__What you will do__.
- 1) In the passage about Jamaica, in what year was great-great uncle Jack diagnosed with tuberculosis?
- 2) The passage about Jamaica names the things that Jamaica has never been far from in the father's life. List them.

__Selected extract__.
And 'Jamaica'. Those seven letters have been part of my life since birth – for my father was born there, as was his father. In 1902, my great-great uncle Jack – a Lancastrian – was diagnosed with tuberculosis and advised to seek a warm climate to aid his struggling lungs. Of all the world's tropical places, he chose Jamaica: that decision led to three generations of Fletchers being born and raised on a lush, mountainous island in a warm, blue sea.

My father has not lived there since he was 12 years old. But Jamaica has never been far from the stories he tells, the slight accent he has on certain words, or the songs that my grandfather sang to my brother and me. I'd always wanted to go there. I'd wanted to walk on that soil, feel that strong sun. Jamaica felt like a family member I'd wanted, for decades, to meet.

Entries taken from a collection

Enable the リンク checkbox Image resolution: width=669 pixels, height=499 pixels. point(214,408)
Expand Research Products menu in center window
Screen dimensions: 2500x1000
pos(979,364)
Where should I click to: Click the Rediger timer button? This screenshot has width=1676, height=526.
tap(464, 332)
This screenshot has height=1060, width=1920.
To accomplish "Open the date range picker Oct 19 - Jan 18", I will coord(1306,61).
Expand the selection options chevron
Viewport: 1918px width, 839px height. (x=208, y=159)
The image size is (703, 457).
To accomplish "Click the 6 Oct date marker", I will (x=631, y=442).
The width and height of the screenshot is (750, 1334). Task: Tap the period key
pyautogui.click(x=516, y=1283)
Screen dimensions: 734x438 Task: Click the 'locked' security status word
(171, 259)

__Answers by item__.
- 1) 1902

- 2)
- the stories he tells
- the slight accent he has on certain words
- the songs that my grandfather sang to my brother and me